Edit the data below so that each instance of "computer-use agent" becomes "desktop agent", and leave everything else unchanged.

►

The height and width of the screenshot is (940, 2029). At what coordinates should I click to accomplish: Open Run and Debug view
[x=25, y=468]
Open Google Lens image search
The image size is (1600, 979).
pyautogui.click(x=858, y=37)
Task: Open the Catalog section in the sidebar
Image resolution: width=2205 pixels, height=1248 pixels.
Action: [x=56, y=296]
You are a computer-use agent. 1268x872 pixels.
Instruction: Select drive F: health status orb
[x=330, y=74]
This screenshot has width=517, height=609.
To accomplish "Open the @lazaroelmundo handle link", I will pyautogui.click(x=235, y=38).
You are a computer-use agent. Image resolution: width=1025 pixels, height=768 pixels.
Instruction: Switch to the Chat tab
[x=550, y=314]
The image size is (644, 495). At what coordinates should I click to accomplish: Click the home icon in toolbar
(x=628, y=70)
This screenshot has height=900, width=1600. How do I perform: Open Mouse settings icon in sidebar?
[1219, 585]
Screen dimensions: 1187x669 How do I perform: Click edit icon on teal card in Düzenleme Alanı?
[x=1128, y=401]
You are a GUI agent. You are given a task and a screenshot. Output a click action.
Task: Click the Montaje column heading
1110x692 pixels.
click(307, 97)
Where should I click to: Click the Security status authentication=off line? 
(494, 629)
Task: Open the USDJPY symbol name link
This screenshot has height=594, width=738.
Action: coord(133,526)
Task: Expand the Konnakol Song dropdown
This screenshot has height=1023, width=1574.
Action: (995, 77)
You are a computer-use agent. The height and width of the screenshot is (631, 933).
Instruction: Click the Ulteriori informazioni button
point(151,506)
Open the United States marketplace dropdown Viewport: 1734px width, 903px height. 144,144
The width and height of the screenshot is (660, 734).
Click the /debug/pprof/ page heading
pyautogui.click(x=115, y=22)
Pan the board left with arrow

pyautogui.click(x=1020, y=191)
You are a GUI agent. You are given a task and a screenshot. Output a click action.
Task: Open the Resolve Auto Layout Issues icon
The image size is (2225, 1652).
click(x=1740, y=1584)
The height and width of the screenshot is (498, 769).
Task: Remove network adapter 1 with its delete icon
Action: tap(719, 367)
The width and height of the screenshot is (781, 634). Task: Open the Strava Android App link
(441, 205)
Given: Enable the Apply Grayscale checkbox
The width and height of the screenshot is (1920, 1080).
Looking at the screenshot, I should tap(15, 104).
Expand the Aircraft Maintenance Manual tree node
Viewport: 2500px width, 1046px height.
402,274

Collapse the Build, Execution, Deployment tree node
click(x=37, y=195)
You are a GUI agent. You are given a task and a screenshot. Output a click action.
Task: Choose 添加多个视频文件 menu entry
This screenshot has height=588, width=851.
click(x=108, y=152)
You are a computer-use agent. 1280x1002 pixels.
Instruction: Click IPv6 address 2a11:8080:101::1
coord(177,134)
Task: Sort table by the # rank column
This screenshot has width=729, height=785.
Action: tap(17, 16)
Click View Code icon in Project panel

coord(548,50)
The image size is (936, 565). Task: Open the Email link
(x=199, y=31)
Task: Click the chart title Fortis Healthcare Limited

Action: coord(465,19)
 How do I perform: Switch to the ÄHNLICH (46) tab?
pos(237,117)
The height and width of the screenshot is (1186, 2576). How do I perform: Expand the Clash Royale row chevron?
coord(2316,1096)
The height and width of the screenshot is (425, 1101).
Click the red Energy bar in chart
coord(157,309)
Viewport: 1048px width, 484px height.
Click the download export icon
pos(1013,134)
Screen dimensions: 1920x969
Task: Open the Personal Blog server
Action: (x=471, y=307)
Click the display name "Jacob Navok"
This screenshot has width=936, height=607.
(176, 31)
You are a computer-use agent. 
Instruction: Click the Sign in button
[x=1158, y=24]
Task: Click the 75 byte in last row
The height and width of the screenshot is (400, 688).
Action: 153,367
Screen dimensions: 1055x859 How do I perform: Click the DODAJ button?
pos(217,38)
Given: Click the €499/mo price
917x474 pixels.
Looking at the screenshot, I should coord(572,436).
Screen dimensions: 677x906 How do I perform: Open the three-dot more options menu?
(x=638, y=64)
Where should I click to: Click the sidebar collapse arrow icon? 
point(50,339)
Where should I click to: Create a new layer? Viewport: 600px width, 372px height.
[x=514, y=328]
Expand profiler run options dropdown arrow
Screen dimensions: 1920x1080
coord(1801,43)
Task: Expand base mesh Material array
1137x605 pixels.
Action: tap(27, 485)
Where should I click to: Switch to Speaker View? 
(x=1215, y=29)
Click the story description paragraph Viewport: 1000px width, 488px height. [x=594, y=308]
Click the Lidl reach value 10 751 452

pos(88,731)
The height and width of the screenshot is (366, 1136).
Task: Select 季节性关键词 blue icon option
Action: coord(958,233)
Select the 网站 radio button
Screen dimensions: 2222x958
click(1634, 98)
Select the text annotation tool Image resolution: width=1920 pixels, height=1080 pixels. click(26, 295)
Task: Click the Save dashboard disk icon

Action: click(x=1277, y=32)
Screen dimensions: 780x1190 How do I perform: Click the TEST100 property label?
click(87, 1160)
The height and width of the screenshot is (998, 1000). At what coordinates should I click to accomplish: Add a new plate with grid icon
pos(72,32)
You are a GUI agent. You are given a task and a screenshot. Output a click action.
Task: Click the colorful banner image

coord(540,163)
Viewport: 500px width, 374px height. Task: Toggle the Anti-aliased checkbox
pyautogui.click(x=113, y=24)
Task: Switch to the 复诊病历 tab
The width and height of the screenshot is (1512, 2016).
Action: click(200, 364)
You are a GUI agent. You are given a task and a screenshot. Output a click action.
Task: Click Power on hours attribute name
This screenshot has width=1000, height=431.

◄

*Exercise result*
The height and width of the screenshot is (940, 2029). At what coordinates should I click to accomplish: Open Run and Debug view
[x=25, y=468]
Open Google Lens image search
The image size is (1600, 979).
pyautogui.click(x=858, y=37)
Task: Open the Catalog section in the sidebar
Image resolution: width=2205 pixels, height=1248 pixels.
Action: [x=56, y=296]
You are a desktop agent. 1268x872 pixels.
Instruction: Select drive F: health status orb
[x=330, y=74]
This screenshot has width=517, height=609.
To accomplish "Open the @lazaroelmundo handle link", I will pyautogui.click(x=235, y=38).
You are a desktop agent. Image resolution: width=1025 pixels, height=768 pixels.
Instruction: Switch to the Chat tab
[x=550, y=314]
The image size is (644, 495). At what coordinates should I click to accomplish: Click the home icon in toolbar
(x=628, y=70)
This screenshot has height=900, width=1600. How do I perform: Open Mouse settings icon in sidebar?
[1219, 585]
Screen dimensions: 1187x669 How do I perform: Click edit icon on teal card in Düzenleme Alanı?
[x=1128, y=401]
You are a GUI agent. You are given a task and a screenshot. Output a click action.
Task: Click the Montaje column heading
1110x692 pixels.
click(307, 97)
Where should I click to: Click the Security status authentication=off line? 
(494, 629)
Task: Open the USDJPY symbol name link
This screenshot has height=594, width=738.
Action: coord(133,526)
Task: Expand the Konnakol Song dropdown
This screenshot has height=1023, width=1574.
Action: (995, 77)
You are a desktop agent. The height and width of the screenshot is (631, 933).
Instruction: Click the Ulteriori informazioni button
point(151,506)
Open the United States marketplace dropdown Viewport: 1734px width, 903px height. 144,144
The width and height of the screenshot is (660, 734).
Click the /debug/pprof/ page heading
pyautogui.click(x=115, y=22)
Pan the board left with arrow

pyautogui.click(x=1020, y=191)
You are a GUI agent. You are given a task and a screenshot. Output a click action.
Task: Open the Resolve Auto Layout Issues icon
The image size is (2225, 1652).
click(x=1740, y=1584)
The height and width of the screenshot is (498, 769).
Task: Remove network adapter 1 with its delete icon
Action: tap(719, 367)
The width and height of the screenshot is (781, 634). Task: Open the Strava Android App link
(441, 205)
Given: Enable the Apply Grayscale checkbox
The width and height of the screenshot is (1920, 1080).
Looking at the screenshot, I should tap(15, 104).
Expand the Aircraft Maintenance Manual tree node
Viewport: 2500px width, 1046px height.
402,274

Collapse the Build, Execution, Deployment tree node
click(x=37, y=195)
You are a GUI agent. You are given a task and a screenshot. Output a click action.
Task: Choose 添加多个视频文件 menu entry
This screenshot has height=588, width=851.
click(x=108, y=152)
You are a desktop agent. 1280x1002 pixels.
Instruction: Click IPv6 address 2a11:8080:101::1
coord(177,134)
Task: Sort table by the # rank column
This screenshot has width=729, height=785.
Action: tap(17, 16)
Click View Code icon in Project panel

coord(548,50)
The image size is (936, 565). Task: Open the Email link
(x=199, y=31)
Task: Click the chart title Fortis Healthcare Limited

Action: coord(465,19)
 How do I perform: Switch to the ÄHNLICH (46) tab?
pos(237,117)
The height and width of the screenshot is (1186, 2576). How do I perform: Expand the Clash Royale row chevron?
coord(2316,1096)
The height and width of the screenshot is (425, 1101).
Click the red Energy bar in chart
coord(157,309)
Viewport: 1048px width, 484px height.
Click the download export icon
pos(1013,134)
Screen dimensions: 1920x969
Task: Open the Personal Blog server
Action: (x=471, y=307)
Click the display name "Jacob Navok"
This screenshot has width=936, height=607.
(176, 31)
You are a desktop agent. 
Instruction: Click the Sign in button
[x=1158, y=24]
Task: Click the 75 byte in last row
The height and width of the screenshot is (400, 688).
Action: 153,367
Screen dimensions: 1055x859 How do I perform: Click the DODAJ button?
pos(217,38)
Given: Click the €499/mo price
917x474 pixels.
Looking at the screenshot, I should coord(572,436).
Screen dimensions: 677x906 How do I perform: Open the three-dot more options menu?
(x=638, y=64)
Where should I click to: Click the sidebar collapse arrow icon? 
point(50,339)
Where should I click to: Create a new layer? Viewport: 600px width, 372px height.
[x=514, y=328]
Expand profiler run options dropdown arrow
Screen dimensions: 1920x1080
coord(1801,43)
Task: Expand base mesh Material array
1137x605 pixels.
Action: tap(27, 485)
Where should I click to: Switch to Speaker View? 
(x=1215, y=29)
Click the story description paragraph Viewport: 1000px width, 488px height. [x=594, y=308]
Click the Lidl reach value 10 751 452

pos(88,731)
The height and width of the screenshot is (366, 1136).
Task: Select 季节性关键词 blue icon option
Action: coord(958,233)
Select the 网站 radio button
Screen dimensions: 2222x958
click(1634, 98)
Select the text annotation tool Image resolution: width=1920 pixels, height=1080 pixels. click(26, 295)
Task: Click the Save dashboard disk icon

Action: click(x=1277, y=32)
Screen dimensions: 780x1190 How do I perform: Click the TEST100 property label?
click(87, 1160)
The height and width of the screenshot is (998, 1000). At what coordinates should I click to accomplish: Add a new plate with grid icon
pos(72,32)
You are a GUI agent. You are given a task and a screenshot. Output a click action.
Task: Click the colorful banner image

coord(540,163)
Viewport: 500px width, 374px height. Task: Toggle the Anti-aliased checkbox
pyautogui.click(x=113, y=24)
Task: Switch to the 复诊病历 tab
The width and height of the screenshot is (1512, 2016).
Action: click(200, 364)
You are a GUI agent. You are given a task and a screenshot. Output a click action.
Task: Click Power on hours attribute name
This screenshot has width=1000, height=431.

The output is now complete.